You are all correct. Today is not the day to beat myself silly with the mistakes that I have made but it is the day to look at where I went wrong and to make sure that I am moving forward with my healing and growth. I clearly push the timeline forward with my snoopping and anger. I did not detach fast enough I did not let go quick enough. No my male pride controlled my emotions and therein lies the root of the problem. My actions more recently have reflected the new me. The changes that I need to make will take time. Although I feel hurt right now I will no divert my focus off of making these changes. I will leave the legal stuff to the L. I will instruct the L to be fair. I do not want a war here. This is a time for me to show myself and my W the man that I am becomming. If she chooses to see it then amen, if not then amen as well.
Life is strange sometimes. Quite often we need to be totally broken to see what really needs to be fixed. I hit the totally broken state several weeks back and now it is time to deal with the consequences of my actions, which although understandable where not done well.

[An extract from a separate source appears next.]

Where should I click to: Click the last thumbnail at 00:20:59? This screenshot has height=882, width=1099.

I SO APPRECIATE everyones advise and feedback. This is now a major turning point in defining who Eric has become.
Thanks for your words Mila.
Eric
"The difficulties of Life are intended to make us BETTER,not bitter". "Fear is a prison, where you are the jailer. FREE YOURSELF!" "Life is usually all about how you handle Plan B." - Jack3Beans
I hope you handle your news better than I did when I got mine. Lessons learned and all that...
So this will be a pretty stiff test for you Eric. How do you do the right thing in the face of a pending divorce action?

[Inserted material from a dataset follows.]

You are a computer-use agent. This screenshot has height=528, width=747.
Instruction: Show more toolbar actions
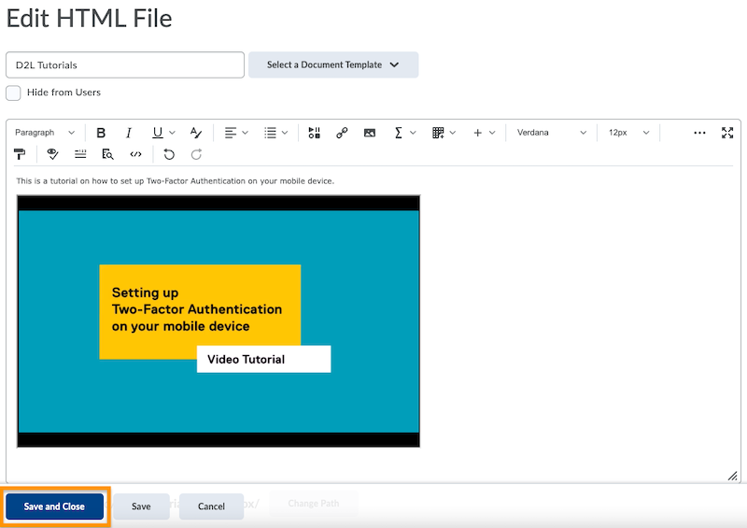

Many decisions will be coming your way, especially if your wife chooses to aggressively pursue this divorce. As I believe Kerry pointed out, just reading the divorce complaint can easily push any of us to an action that we will later regret.
Without the focus on you and the truly important things in your life, it will be easy to let the "little boy" voice inside of you lead you astray.
Your mistakes do not require that you now sacrifice yourself at the altar of her divorce.
At the same time, a man of integrity and noble character does not seek to punish just because a wounded person makes the decision to punish him.
Your question...the one you should ask yourself every time you are confronted with some of the ugliness of this process...is a simple one.
What is the right thing to do?
The extremes are to fold and capitulate to her every demand, or to fight back tooth and claw to give back to her every difficulty she gives to you.
The right thing to do will lie somewhere between those two extremes.
The issue is NOT what response will appeal to her - I hope that by now you would not fall in to THAT trap. She is not really the issue here at all. You cannot control her decisions/actions and I think you are well aware of that by now.
But nothing you do as you navigate your way through this thing holds the potential for permanent damage as long as you choose to do the RIGHT thing.
Right is never wrong. Even if a troubled person ACTS like it is wrong.
I'm sorry for the pain this brings to you and your family.
At the same time I can't wait to see how the man you are becoming will use this horrible situation to shine.
Blessings,
Bill
Last edited by Bworl; 04/19/1011:35 PM.
"Don't tell me the sky is the limit when there are footprints on the moon."
I never received D papers because I was the one to file. Lawyers fill it out in boilerplate fashion asking for everything. Mine had me as having 100% custody, and my W, who makes 8 times less than myself, was to pay me child support. My L also filed a protective restraining order to keep the status quo so that she could not move the kids out of the house (which she no longer lived in). I will says that as the petitioner, one does have some advantage initially since the respondent starts out on the defensive. But D proceedings take quite a bit of time for a good reason.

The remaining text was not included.